Set down the first line below and each line after it, ending with the one that holds "1033x517 pixels.". Pictures do not belong in the copy.

[PROVIDED INFORMATION Boundary: Start]

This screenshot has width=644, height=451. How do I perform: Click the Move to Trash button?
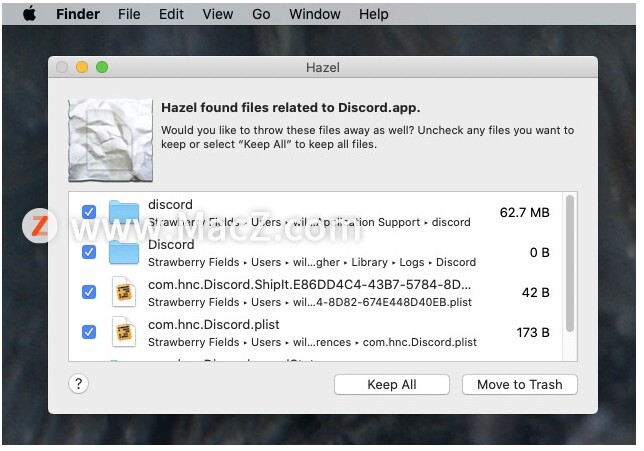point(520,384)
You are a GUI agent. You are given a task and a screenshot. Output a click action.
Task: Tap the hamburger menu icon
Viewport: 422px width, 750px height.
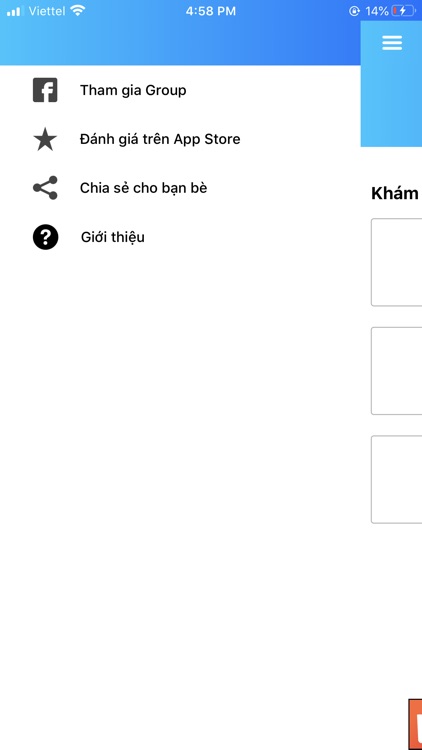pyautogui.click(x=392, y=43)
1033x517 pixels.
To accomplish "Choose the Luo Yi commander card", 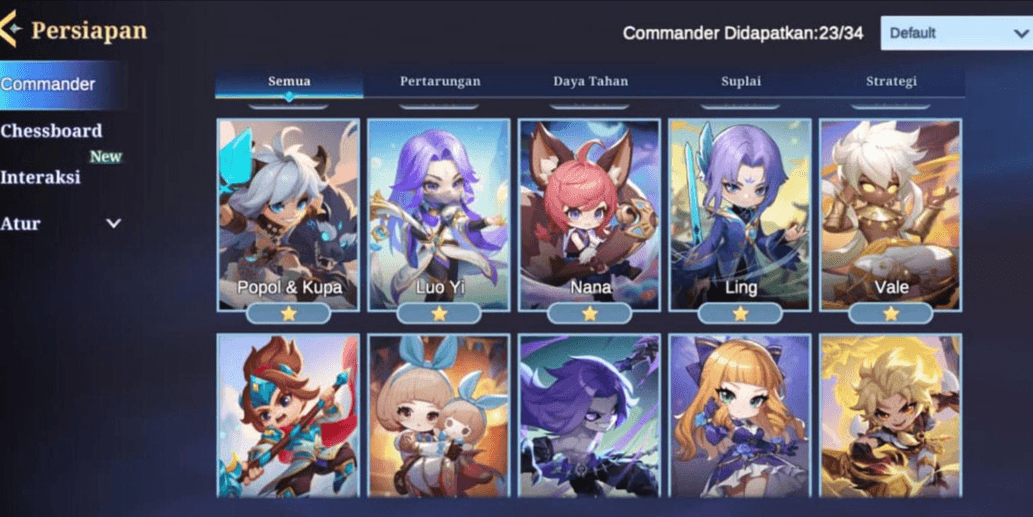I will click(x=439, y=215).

[PROVIDED INFORMATION Boundary: End]

■ RESULT BELOW ■
This screenshot has width=644, height=451. How do I perform: Click the Move to Trash button?
point(520,384)
You are a GUI agent. You are given a task and a screenshot. Output a click action.
Task: Tap the hamburger menu icon
Viewport: 422px width, 750px height.
pyautogui.click(x=392, y=43)
1033x517 pixels.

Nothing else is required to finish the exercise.